→ **Task to carry out**
Go to the line holding "Статьи и вопросы (112, 1263)" in the entries below and write out exactly every line down to and including the line holding "Alles afwijzen [button] (194, 1260)".

→ **Stored items**
-*-*-
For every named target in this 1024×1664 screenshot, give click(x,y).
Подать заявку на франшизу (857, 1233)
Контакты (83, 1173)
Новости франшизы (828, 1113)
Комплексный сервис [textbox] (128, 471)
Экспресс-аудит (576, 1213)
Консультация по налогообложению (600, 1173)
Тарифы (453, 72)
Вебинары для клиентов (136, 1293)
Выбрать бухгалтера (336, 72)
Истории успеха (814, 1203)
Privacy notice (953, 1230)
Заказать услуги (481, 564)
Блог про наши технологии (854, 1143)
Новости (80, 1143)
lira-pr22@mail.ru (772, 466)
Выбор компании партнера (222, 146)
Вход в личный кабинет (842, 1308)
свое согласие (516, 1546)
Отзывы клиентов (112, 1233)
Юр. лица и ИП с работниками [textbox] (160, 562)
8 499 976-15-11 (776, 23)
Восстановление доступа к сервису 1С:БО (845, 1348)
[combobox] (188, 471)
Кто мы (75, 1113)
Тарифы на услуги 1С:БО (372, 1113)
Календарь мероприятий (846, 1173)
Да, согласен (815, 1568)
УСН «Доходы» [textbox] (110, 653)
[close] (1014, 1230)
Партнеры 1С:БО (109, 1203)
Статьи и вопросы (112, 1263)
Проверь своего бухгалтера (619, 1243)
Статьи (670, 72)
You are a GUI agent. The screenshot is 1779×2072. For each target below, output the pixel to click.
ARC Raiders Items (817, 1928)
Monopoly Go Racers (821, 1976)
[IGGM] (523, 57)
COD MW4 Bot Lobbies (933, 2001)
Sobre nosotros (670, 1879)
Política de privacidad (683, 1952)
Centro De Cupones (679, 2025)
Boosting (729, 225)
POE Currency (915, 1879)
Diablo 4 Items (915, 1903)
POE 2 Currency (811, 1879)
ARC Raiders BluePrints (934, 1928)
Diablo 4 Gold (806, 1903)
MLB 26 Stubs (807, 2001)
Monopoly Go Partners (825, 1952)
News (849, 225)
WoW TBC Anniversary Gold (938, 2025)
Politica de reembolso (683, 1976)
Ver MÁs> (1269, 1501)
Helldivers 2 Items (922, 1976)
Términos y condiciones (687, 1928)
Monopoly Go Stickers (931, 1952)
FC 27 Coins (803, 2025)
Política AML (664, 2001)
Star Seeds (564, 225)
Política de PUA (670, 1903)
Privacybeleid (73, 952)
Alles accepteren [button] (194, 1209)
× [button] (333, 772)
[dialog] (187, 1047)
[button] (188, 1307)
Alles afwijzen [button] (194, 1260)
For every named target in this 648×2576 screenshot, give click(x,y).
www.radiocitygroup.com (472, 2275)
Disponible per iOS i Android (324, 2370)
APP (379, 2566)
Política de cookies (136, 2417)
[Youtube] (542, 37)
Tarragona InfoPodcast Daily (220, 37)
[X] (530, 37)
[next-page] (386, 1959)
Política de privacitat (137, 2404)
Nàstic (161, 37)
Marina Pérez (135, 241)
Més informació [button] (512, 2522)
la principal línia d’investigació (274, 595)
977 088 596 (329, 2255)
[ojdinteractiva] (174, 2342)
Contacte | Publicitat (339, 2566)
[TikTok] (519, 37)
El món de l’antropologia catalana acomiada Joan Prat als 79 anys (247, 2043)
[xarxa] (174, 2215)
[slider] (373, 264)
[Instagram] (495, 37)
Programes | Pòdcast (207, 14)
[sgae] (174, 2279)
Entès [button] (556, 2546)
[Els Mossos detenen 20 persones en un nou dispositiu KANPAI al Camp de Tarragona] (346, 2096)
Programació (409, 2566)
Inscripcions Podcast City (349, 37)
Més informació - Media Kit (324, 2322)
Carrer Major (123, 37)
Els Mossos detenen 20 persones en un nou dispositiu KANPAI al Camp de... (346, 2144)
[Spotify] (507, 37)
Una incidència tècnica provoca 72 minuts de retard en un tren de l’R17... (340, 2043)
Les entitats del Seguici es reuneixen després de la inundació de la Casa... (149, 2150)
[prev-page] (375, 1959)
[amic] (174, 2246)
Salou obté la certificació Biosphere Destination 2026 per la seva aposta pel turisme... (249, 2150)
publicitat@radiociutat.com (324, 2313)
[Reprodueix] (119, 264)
-*-*-
→ **Response area**
Статьи и вопросы (112, 1263)
Проверь своего бухгалтера (619, 1243)
Статьи (670, 72)
You are a GUI agent. The screenshot is 1779×2072. For each target below, output the pixel to click.
ARC Raiders Items (817, 1928)
Monopoly Go Racers (821, 1976)
[IGGM] (523, 57)
COD MW4 Bot Lobbies (933, 2001)
Sobre nosotros (670, 1879)
Política de privacidad (683, 1952)
Centro De Cupones (679, 2025)
Boosting (729, 225)
POE Currency (915, 1879)
Diablo 4 Items (915, 1903)
POE 2 Currency (811, 1879)
ARC Raiders BluePrints (934, 1928)
Diablo 4 Gold (806, 1903)
MLB 26 Stubs (807, 2001)
Monopoly Go Partners (825, 1952)
News (849, 225)
WoW TBC Anniversary Gold (938, 2025)
Politica de reembolso (683, 1976)
Ver MÁs> (1269, 1501)
Helldivers 2 Items (922, 1976)
Términos y condiciones (687, 1928)
Monopoly Go Stickers (931, 1952)
FC 27 Coins (803, 2025)
Política AML (664, 2001)
Star Seeds (564, 225)
Política de PUA (670, 1903)
Privacybeleid (73, 952)
Alles accepteren [button] (194, 1209)
× [button] (333, 772)
[dialog] (187, 1047)
[button] (188, 1307)
Alles afwijzen [button] (194, 1260)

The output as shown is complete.